##### TEXT SEGMENT

YAGNI for distributed rate limiters

So, I am working on this rate limiter. It’s in-process and in-memory. I look at other fine rate limiters, and many offer the ability to store the state in a shared system, such as Redis. Should I offer that?

Cards on the table: I worked pretty hard on optimal semantics and performance for my rate limiter, and the task of supporting an external store gives me a feeling of “ugh”. It would be a step change in complexity and perf. Distributed data is a hard problem.

Is it possible that, for most cases, you aren’t gonna need it? Let me attempt to talk you me out of the need for a distributed rate limiter.

The use case

We often run clusters of machines (say web servers), and wish to apply a rate limit policy to the cluster, not the individual machine.

Let’s adopt the assumption that the primary use case for a rate limiter is to protect a service from overload, with some notion of fairness. There are other use cases, but this is Job One.

Let’s further stipulate that precision is not too important. There is not a meaningful difference between 10 requests per second and 11 requests per second; we care about blunting the guy hitting us with 100 requests per second.

Strategy 1: Round-robin and divide by N

If we have a cluster of N machines, we can use a round-robin (or similar) algorithm to distribute the requests ~equally across all machines.

Instead of sharing state, we can decide on a cluster rate limit of X, and on each machine, simply configure a rate limit of X/N. We can do further division if we run multiple processes.

Strategy 2: Sticky sessions (and ignore N)

A sticky session means that the same user (or IP address or whatever) will always be routed to the same machine.

If our rate limit is applied per-user (or other sharding key), then we don’t need to share state at all. The machine-local state is equivalent to the “cluster” state for that user, since that user will only ever “see” one machine.

##########
##### PROVIDED DATA

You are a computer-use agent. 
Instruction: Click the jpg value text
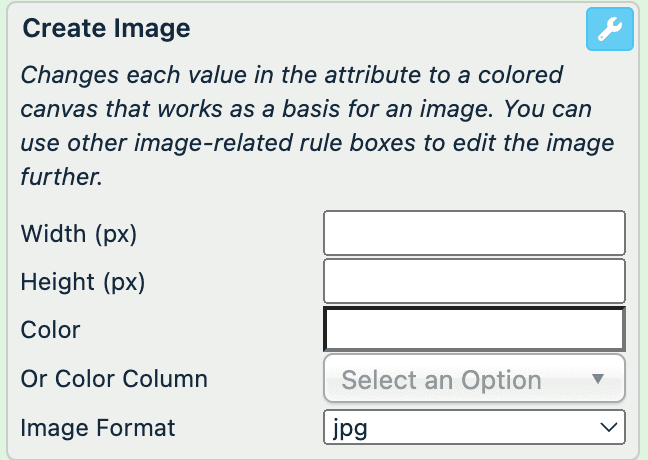click(x=349, y=428)
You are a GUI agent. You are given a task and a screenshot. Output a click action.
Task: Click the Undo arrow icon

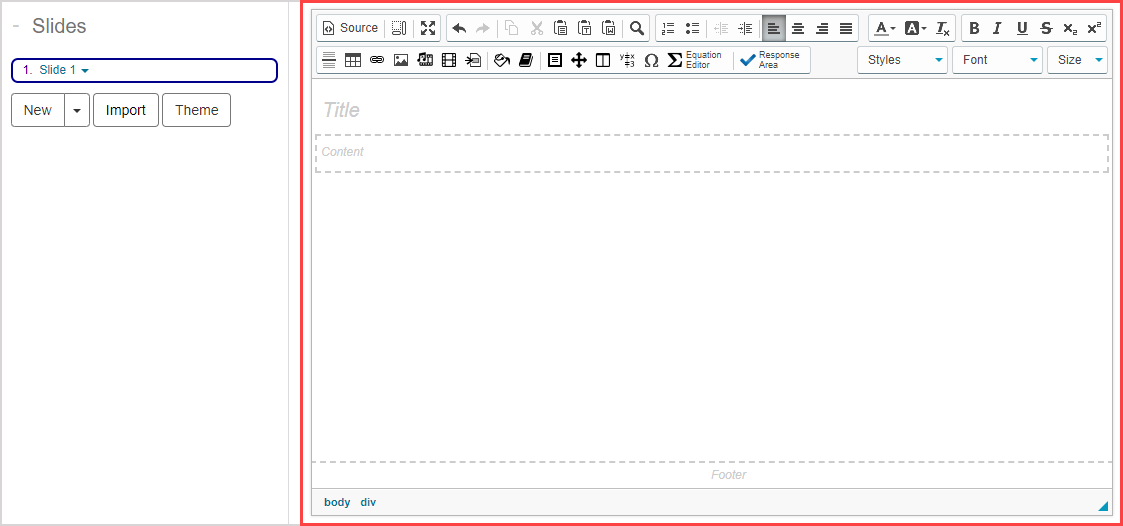[459, 28]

##########

▶ [GIVEN EXERCISE A]
Answer these questions about the rate limiter post.
(i) What example of a shared system for storing rate limiter state does the post give?
(ii) Under Strategy 1, what rate limit is configured on each machine?
(iii) How does the post define a sticky session?
▶ [GIVEN EXERCISE B] Write out the part of the rate limiter post between "YAGNI for distributed" and "distributed rate limiter.", inclusive.

▶ [EXERCISE ANSWER A]
(i) Redis.
(ii) A rate limit of X/N, where X is the cluster rate limit and N is the number of machines.
(iii) The same user (or IP address or whatever) is always routed to the same machine.

▶ [EXERCISE ANSWER B]
YAGNI for distributed rate limiters

So, I am working on this rate limiter. It’s in-process and in-memory. I look at other fine rate limiters, and many offer the ability to store the state in a shared system, such as Redis. Should I offer that?

Cards on the table: I worked pretty hard on optimal semantics and performance for my rate limiter, and the task of supporting an external store gives me a feeling of “ugh”. It would be a step change in complexity and perf. Distributed data is a hard problem.

Is it possible that, for most cases, you aren’t gonna need it? Let me attempt to talk you me out of the need for a distributed rate limiter.